There are certain immutable laws in the world — the seasons will change, the sun will rise and set and Bobaflex will rock your ass clean off.

The West Virginia quintet with a name that sounds like a Star Wars bounty hunter’s home gym is just a couple of years away from its 20th anniversary and shows no signs of slowing down, if their seventh and latest album, last year’s Anything That Moves, is any indication. The band’s third release on its own BFX label — following the Chemical Valley EP and 2013’s compelling Charlatan’s Web — is a showcase for the band’s visceral passion and dynamic range, shifting from full-frontal Metal/Hard Rock to heartfelt power balladry (“Turn Me On”) in a double-clutched drumbeat. There’s plenty of arrested development juvenilia — “Objectified,” “Mama (Don’t Take My Drugs Away)” — and sidelong glances toward more mature subject matter (“Lose Control,” “Start a War”), but it’s all set to a crushing Rock soundtrack that Bobaflex has been perfecting over the past two decades.
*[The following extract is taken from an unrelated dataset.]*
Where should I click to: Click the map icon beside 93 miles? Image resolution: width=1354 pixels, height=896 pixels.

If hard work automatically translated to success, the members of Bobaflex would have been swimming in the Pam Anderson-shaped pools behind their mansions a decade ago. The band was essentially formed by vocalists/guitarists/brothers Shaun and Marty McCoy — distant relatives of the clan that feuded with the Hatfields in the late 19th century — during Marty’s tenure as a Marshall University student. Starting as a fundamentally Metal outfit, Bobaflex hit the road with a vengeance, accepting every opening slot and festival gig that came along and building its fervent fan base from the ground up.
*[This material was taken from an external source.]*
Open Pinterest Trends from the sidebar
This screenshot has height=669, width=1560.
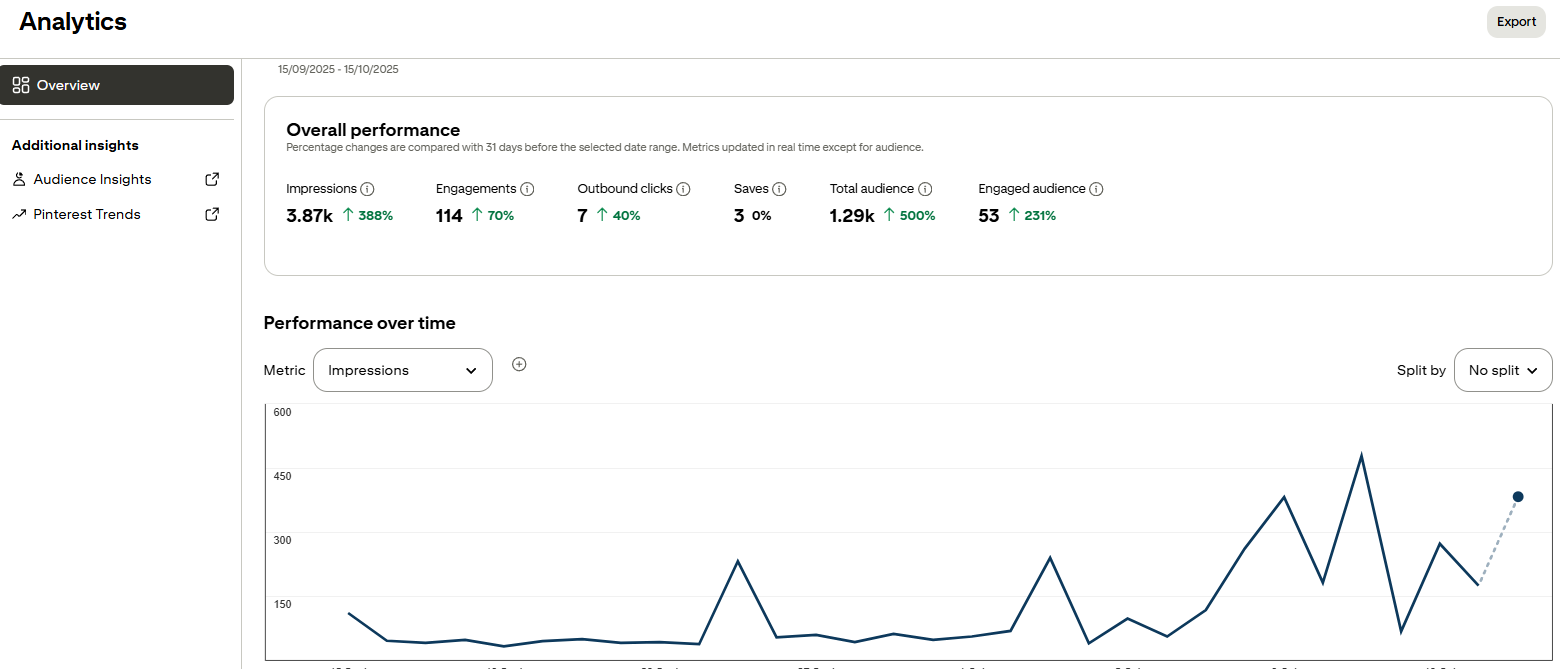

After five years of relentless roadwork, Bobaflex dropped its debut, 2003’s Primitive Epic, on the Eclipse label, which released the band to sign with TVT for 2005’s Apologize for Nothing and 2007’s Tales from Dirt Town. But TVT filed for bankruptcy, and the resulting legal tangles derailed Bobaflex for a long stretch; the band lost the rights to its name and songs, but ultimately regained them.
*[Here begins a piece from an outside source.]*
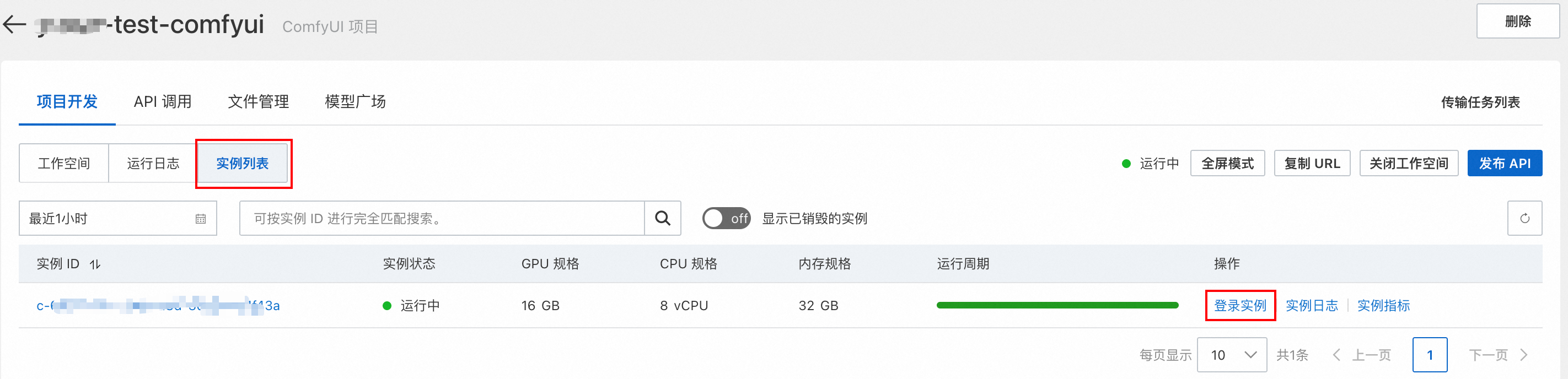Go to previous page chevron
The height and width of the screenshot is (379, 1568).
tap(1336, 355)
When legalities were settled, Bobaflex released the Chemical Valley EP in 2010, and then partnered with Megaforce Records for 2011’s Hell in My Heart, turning BFX into an imprint; the band returned to independent status with Charlatan’s Web. Although Bobaflex has flirted with commercial success — two of its big radio hits were covers of Bob Dylan’s “Mr. Tambourine Man” and Simon and Garfunkel’s “The Sounds of Silence” — Anything That Moves was the band’s first major seller, cracking the Top 20 of Billboard’s Heatseekers chart.

With these guys, there’s no easier math on the planet: Hard work + Hard Rock = Bobaflex.